Every bill creates winners and losers. Here's who stands to gain and who bears the cost.

Who Benefits

  • Agricultural workers — the expanded bond coverage and higher bond amounts increase the pool of funds available to satisfy unpaid wages, interest, IWC orders, and certain civil-rights damages, improving prospects for recovery when contractors violate labor laws.
  • Labor Commissioner and enforcement units — larger bonds and documentary verification create stronger upfront enforcement leverage and reduce reliance on post‑judgment collections against insolvent contractors.
  • Civil Rights Department claimants — the bond’s explicit coverage of Government Code civil‑rights provisions and Title VII violations gives workers an additional route for monetary relief tied to licensing.
  • Workers’ compensation and payroll enforcement agencies — clearer documentation requirements create better data for cross‑agency enforcement and help align wage, tax, and insurance records with licensing oversight.

Who Bears the Cost

  • Farm labor contractors — higher bond amounts, additional bonds after large judgments, exam fees, and required education increase cash and administrative costs, potentially affecting small operators disproportionately.
  • Surety companies and insurers — higher bond levels and broadened covered claims amplify underwriting risk and could raise premiums or tighten eligibility standards for issuance.
  • Labor Commissioner/administration — the agency must verify payroll/receipts using external records, administer exams and course approvals, process remedial claims, and publish training aggregates, adding operational workload unless funded separately.
  • Growers and agricultural employers — if higher costs reduce the pool of licensed contractors or push labor arrangements informal, growers may face scarcity or higher labor costs and increased compliance exposure when hiring contractors.

Key Issues

The Core Tension

The bill pits stronger worker protection (larger bonds and broader covered claims to ensure recoverable funds) against the risk of raising barriers to lawful contracting: make bonds big enough to pay victims and you may price marginal contractors out of the licensed market, potentially driving labor underground and creating new enforcement gaps.
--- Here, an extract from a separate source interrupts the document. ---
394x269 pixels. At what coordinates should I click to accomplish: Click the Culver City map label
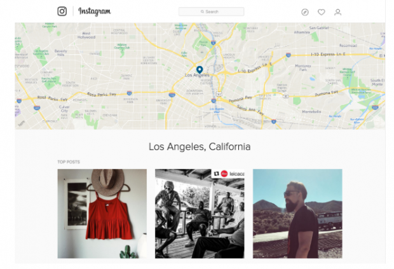64,109
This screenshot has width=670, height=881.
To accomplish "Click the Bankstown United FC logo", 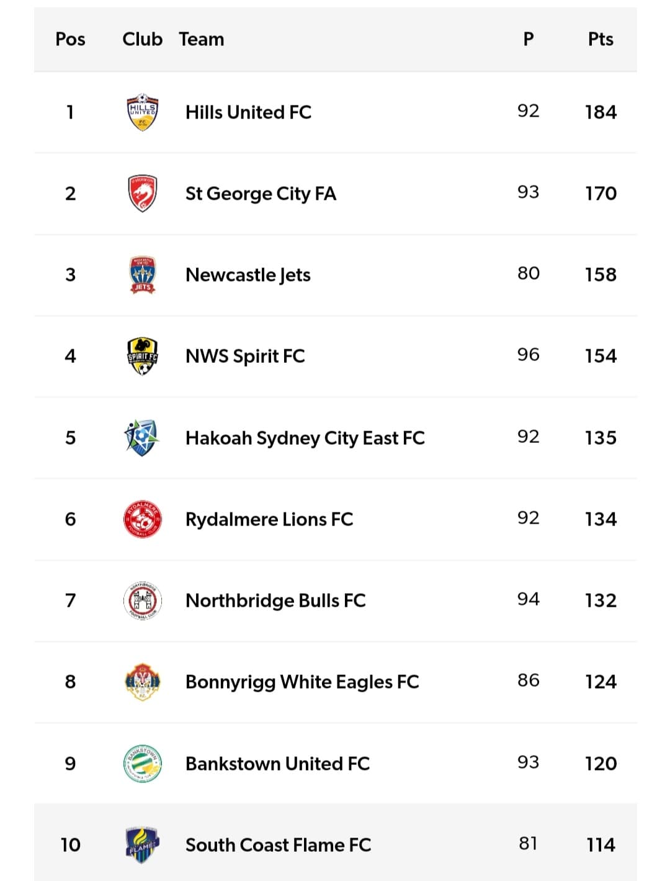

The bill strengthens remedies for workers by placing larger, broader bonds in front of potential claims, but that very mechanism creates tradeoffs. Larger bond requirements raise the upfront capital and insurance costs of operating as a licensed contractor; smaller contractors and independent operators may struggle to secure a bond or pay higher premiums, which could push work into unlicensed channels and undermine the policy intent.

The statute mitigates this by linking lower bond tiers to federal foreign‑contractor registration, effectively incentivizing registration, but it also creates complexity: compliance teams will need clear rules for when payroll versus gross receipts govern bond size and how to treat mixed or atypical operations.

Implementation will hinge on the Labor Commissioner’s verification processes and administrative capacity. The bill authorizes use of tax and payroll data from several agencies; in practice, data‑sharing agreements, privacy safeguards, and timely access will determine whether the Commissioner can reliably set bond levels.

The requirement to post an additional bond within 60 days after a large judgment is a helpful enforcement lever, but collecting additional surety where the contractor is judgment‑proof (insolvent or out of state) remains a challenge. Finally, the training, recordkeeping, and reporting regime creates a compliance trail that aids enforcement but increases burdens on contractors and on the Commissioner to approve curricula, audit records, and publish accurate aggregates.